The shadowy figure in the opening had a gun trained on them. “Come on out of there and I’ll explain.”
Craig came up first, then Lisa , and Kenny followed with his camera. When they were all up, the man with the gun motioned for them to sit. They did. Looking around the room, Lisa could feel that they would not make it out alive. She knew that this man killed before, and probably would have no qualms to doing it again to keep his secret. “Who are you?” She finally asked. If she was going to die, then she was not going to show this man who was going to take her life any fear.
The man looked worn out, and unkempt. “My name is Brad Kitchner. I was the captain of the football team at Woodsville High.” He smiled. “We didn’t mean to kill them. We wanted to scare them into giving us a video that they had shot. There were twelve of us! Twelve! It just got out of hand!” He was crying. The torture of that night was being relived, and you could see the regret that he was feeling. “We beat them to death. We just couldn’t stop.”
“What did the tape contain?” Lisa asked, suddenly interested in more then just her life.
Brad looked down, as if he were ashamed. He blushed as the words came out of his mouth, but he pushed forward. “Some of us were caught in sexual compromising positions, and they videotaped it. We didn’t even know it. When we found out, we decided to teach them not to mess with us. We all knew that they were coming here to film, and well, then things just got out of control.”
Kenny looked down, and saw the camera was still rolling, and was promted to say, “Why didn’t you call the police, and explain that?”
He gave Kenny a haunted look and replied, “Yeah, ok how would that look twelve football players, against three boys and two girls? That would look pretty wouldn’t it. We used to come here to drink, so we knew about the room under the fireplace, we hid the bodies there, and took the camera down there, thinking no one would ever find it.”
He paused for a minute, then looked at them all in turn. “I wasn’t going to jail then, and I sure ain’t going now!”
“What are you going to do with us?” Craig asked, with his eyes narrowing. He looked as if he was constipated.
Brad looked as if he was sorry, but he said bluntly. “We’re going to go back down into that little room, and you’re going to join them. Sorry about this, but I really wouldn’t survive in prison.”
Craig smiled a little, and looked intently at Brad. “Son, do you have any idea who I am?”
“Yeah, you’re that pyschic guy, sooooooo” Brad answered. “Is that supposed to scare me?”

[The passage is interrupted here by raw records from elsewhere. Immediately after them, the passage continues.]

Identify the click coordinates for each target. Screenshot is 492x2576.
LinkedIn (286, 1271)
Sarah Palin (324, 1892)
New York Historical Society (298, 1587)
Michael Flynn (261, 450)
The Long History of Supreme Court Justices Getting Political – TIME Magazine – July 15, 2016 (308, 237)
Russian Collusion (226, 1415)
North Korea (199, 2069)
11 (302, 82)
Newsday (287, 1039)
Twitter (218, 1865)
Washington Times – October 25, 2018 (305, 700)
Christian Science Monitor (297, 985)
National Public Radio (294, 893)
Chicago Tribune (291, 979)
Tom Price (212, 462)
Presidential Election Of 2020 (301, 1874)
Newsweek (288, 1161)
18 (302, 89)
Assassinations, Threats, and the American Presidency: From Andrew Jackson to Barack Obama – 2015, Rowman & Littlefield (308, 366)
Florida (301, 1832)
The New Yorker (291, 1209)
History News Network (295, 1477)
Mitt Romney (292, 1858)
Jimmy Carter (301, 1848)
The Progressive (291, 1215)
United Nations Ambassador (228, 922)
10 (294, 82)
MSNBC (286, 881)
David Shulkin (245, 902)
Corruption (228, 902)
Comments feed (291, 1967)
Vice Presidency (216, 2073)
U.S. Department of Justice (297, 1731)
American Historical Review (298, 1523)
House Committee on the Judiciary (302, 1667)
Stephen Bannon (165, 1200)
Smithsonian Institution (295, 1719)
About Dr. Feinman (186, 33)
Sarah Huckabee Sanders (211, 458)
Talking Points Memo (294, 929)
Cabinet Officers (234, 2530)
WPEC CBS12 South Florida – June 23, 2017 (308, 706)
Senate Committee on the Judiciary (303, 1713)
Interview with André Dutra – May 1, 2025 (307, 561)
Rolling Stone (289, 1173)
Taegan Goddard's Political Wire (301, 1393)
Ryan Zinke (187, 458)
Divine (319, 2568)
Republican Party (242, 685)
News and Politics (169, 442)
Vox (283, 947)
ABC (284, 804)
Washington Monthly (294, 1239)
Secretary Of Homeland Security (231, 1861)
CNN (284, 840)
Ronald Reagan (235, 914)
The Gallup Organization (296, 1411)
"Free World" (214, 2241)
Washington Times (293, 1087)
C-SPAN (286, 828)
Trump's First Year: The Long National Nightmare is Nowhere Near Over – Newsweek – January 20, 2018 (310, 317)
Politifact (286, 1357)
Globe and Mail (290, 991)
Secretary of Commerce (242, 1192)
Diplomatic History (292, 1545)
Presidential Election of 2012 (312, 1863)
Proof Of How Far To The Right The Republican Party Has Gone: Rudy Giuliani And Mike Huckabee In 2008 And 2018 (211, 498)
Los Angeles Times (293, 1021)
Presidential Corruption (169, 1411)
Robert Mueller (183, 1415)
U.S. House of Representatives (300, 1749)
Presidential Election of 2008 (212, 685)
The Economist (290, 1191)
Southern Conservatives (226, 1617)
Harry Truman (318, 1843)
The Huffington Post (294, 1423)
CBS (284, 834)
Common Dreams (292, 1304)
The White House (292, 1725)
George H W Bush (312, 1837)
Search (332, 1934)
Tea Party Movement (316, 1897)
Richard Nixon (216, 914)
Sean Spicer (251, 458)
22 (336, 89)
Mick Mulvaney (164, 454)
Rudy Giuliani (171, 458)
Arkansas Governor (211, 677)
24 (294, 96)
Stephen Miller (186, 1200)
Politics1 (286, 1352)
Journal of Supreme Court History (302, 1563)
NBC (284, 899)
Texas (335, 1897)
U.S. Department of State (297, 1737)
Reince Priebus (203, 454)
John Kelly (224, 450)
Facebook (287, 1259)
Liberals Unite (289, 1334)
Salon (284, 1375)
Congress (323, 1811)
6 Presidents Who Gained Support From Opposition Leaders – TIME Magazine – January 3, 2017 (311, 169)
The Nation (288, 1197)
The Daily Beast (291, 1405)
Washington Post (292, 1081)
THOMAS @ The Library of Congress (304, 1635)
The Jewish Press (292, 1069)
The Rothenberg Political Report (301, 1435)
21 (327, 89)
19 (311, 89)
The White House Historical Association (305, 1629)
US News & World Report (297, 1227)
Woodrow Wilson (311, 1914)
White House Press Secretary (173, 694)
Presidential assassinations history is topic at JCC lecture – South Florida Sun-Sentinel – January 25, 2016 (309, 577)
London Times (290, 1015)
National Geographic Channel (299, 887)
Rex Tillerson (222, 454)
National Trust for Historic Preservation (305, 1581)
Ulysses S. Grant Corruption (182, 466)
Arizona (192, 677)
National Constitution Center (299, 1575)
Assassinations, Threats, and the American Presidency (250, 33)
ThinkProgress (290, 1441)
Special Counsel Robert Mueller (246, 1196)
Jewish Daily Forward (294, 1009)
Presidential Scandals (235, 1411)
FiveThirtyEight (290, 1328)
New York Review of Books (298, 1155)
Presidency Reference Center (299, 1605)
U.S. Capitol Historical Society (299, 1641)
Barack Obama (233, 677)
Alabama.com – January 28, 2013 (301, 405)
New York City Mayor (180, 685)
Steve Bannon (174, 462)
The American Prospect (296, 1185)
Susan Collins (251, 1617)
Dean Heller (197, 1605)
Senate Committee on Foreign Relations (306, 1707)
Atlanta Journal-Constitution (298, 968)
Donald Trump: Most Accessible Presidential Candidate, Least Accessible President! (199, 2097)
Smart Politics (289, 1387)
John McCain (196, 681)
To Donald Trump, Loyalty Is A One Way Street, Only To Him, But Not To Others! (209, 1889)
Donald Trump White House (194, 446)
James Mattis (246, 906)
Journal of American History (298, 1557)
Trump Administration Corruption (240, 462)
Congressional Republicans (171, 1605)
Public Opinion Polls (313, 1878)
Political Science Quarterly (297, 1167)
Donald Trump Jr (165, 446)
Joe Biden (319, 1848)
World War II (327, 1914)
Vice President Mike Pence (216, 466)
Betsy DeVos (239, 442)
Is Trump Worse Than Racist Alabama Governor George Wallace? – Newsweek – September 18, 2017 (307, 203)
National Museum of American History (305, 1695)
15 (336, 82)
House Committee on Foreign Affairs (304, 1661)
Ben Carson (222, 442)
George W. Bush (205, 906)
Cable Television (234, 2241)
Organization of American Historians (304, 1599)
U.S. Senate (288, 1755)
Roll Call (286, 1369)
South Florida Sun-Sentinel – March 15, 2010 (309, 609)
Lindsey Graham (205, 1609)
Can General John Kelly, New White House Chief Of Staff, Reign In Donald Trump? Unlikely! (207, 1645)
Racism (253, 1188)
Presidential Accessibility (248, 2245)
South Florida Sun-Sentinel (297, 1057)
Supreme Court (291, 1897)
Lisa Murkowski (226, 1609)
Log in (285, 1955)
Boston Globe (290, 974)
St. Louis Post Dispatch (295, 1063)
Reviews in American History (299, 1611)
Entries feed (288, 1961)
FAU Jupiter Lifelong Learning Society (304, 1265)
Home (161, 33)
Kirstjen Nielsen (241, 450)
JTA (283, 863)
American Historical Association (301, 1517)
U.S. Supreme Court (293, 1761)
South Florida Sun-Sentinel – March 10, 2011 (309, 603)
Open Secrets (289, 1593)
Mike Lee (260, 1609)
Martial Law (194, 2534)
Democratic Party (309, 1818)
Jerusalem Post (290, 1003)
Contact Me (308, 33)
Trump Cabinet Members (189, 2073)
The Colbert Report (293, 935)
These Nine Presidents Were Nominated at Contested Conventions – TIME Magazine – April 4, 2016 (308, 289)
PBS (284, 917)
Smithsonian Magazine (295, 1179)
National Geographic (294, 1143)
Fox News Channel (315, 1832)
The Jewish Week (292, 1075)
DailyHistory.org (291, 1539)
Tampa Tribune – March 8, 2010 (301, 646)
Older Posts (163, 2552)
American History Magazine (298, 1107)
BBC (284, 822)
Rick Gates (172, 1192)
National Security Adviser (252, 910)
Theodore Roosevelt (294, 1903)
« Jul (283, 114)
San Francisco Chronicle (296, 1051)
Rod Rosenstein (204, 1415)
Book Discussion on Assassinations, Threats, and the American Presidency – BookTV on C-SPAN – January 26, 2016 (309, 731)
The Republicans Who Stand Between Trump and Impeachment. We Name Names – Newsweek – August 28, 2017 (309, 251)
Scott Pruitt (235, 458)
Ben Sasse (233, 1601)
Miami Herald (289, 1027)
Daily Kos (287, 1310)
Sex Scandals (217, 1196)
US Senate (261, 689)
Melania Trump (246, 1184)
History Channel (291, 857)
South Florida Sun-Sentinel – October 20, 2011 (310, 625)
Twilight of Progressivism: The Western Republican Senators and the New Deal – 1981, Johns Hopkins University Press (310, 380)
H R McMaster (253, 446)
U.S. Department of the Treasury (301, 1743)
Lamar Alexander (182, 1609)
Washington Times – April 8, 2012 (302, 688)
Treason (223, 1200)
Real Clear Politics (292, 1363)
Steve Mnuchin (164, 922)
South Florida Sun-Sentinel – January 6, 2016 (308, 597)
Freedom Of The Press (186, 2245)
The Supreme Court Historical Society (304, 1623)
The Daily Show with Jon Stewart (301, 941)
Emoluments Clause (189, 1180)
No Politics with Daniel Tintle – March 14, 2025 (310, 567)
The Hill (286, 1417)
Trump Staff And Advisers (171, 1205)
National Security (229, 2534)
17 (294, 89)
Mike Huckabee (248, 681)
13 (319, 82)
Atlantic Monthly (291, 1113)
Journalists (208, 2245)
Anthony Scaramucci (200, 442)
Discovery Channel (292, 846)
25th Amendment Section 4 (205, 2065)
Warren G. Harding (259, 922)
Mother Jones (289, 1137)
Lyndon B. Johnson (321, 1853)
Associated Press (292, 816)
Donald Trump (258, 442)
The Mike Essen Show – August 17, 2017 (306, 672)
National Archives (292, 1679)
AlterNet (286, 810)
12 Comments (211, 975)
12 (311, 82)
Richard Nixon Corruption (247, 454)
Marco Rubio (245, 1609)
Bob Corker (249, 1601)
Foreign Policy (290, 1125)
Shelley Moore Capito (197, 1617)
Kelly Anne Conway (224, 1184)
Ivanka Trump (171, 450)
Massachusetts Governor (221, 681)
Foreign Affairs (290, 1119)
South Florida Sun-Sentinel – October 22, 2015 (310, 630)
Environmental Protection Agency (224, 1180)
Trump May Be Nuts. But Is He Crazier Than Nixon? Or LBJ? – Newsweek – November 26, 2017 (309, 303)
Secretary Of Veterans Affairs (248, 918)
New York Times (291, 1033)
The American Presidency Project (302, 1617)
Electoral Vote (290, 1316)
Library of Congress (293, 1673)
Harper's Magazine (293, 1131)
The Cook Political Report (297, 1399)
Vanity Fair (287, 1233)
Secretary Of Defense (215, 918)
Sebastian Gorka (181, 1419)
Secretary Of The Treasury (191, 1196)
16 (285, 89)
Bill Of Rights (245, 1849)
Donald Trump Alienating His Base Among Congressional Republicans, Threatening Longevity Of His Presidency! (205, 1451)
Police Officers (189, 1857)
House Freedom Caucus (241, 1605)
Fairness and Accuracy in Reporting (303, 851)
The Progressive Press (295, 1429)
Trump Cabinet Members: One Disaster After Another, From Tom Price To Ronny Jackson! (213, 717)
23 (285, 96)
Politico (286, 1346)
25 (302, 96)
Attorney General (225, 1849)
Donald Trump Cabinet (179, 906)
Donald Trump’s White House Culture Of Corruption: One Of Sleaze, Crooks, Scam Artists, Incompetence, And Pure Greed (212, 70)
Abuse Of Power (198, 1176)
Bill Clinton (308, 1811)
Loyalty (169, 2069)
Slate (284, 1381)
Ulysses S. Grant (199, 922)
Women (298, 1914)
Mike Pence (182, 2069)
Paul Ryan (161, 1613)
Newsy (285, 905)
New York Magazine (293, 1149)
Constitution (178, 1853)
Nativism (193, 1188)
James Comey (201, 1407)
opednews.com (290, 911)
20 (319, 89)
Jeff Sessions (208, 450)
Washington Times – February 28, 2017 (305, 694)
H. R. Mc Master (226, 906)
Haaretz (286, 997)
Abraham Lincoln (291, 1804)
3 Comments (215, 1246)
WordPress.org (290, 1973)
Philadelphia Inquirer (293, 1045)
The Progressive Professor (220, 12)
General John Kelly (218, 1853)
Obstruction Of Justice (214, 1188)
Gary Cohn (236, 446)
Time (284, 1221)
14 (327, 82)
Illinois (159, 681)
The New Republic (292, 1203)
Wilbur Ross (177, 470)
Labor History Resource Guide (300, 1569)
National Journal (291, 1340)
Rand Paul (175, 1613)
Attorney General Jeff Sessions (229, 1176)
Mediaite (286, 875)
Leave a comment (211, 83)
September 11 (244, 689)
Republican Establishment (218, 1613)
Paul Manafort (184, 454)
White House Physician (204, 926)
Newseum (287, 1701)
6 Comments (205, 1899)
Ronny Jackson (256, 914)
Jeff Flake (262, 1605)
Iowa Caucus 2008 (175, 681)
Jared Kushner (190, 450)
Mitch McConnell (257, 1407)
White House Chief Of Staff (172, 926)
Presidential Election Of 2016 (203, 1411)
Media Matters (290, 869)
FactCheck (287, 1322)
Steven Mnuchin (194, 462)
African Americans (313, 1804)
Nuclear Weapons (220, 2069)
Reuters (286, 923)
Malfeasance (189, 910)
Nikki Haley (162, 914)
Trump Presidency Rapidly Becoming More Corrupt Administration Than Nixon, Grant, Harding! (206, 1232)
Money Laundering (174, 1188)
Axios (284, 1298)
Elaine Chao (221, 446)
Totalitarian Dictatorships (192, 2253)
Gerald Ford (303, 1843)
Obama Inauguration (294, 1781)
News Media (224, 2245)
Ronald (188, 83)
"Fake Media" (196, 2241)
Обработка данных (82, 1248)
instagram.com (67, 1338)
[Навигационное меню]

“I’m more then psychic,” Craig began, “I am a medium. I channel spirits. I can command them. Look behind you!”
Brad looked behind him, and started screaming. Lisa and Kenny couldn’t see anything, but evidently, Brad and Craig could. “NOOOOOOOOOOOOOOOOOOO!” Brad yelled. “You are all dead! We killed you!” He bellowed.
Crying, he sunk down to his knees, and covered his head. “Please. I’m sorry!” he blubbered. “NOOOOOOOOOOOOO!”
Brad sat there in that position, for what seemed forever, and then brought the pistol around, and placed it in his mouth. “God forgive me!” He muffled out, and then pulled the trigger. Brad fell over, and was gone.
Kenny picked up the camera as Lisa ran to the shell of the man that was lying on the floor. Lisa looked at the camera, in total shock. “Kenny!” She said, unsure of herself. “Kenny, he’s dead!”
“I know Lisa.” Kenny agreed. He turned to Craig and demanded, “What did you do?”
“I did nothing except to push him in the right direction.” Craig was blunt. “Mr. Kitchner, was the one that wanted it to end. All I had to do was make a suggestion, and he saw what he saw.”
“And what was it he saw?” Lisa stood back up, walking towards the door.
“I guess we’ll never know!” Came Craig’s response.
The storm was over, yet the mansion that towered over the estate was surrounded by darkness. The spirits of the past still seemed to loom over the house that the spirits belonged to, and for now it was enough, that five of them were put to rest.
As the News van rounded, the corner to the Iron Gate Lisa took one last glance at the dwelling on the hill, and saw something in one of the upstairs windows.
Kenny broke her concentration, by saying, “Everything ok Lisa?”
She looked at Kenny then back to the window. There was nothing there. Lisa sighed, and then got in the van. “Yep!” She smiled, “Everythings fine.”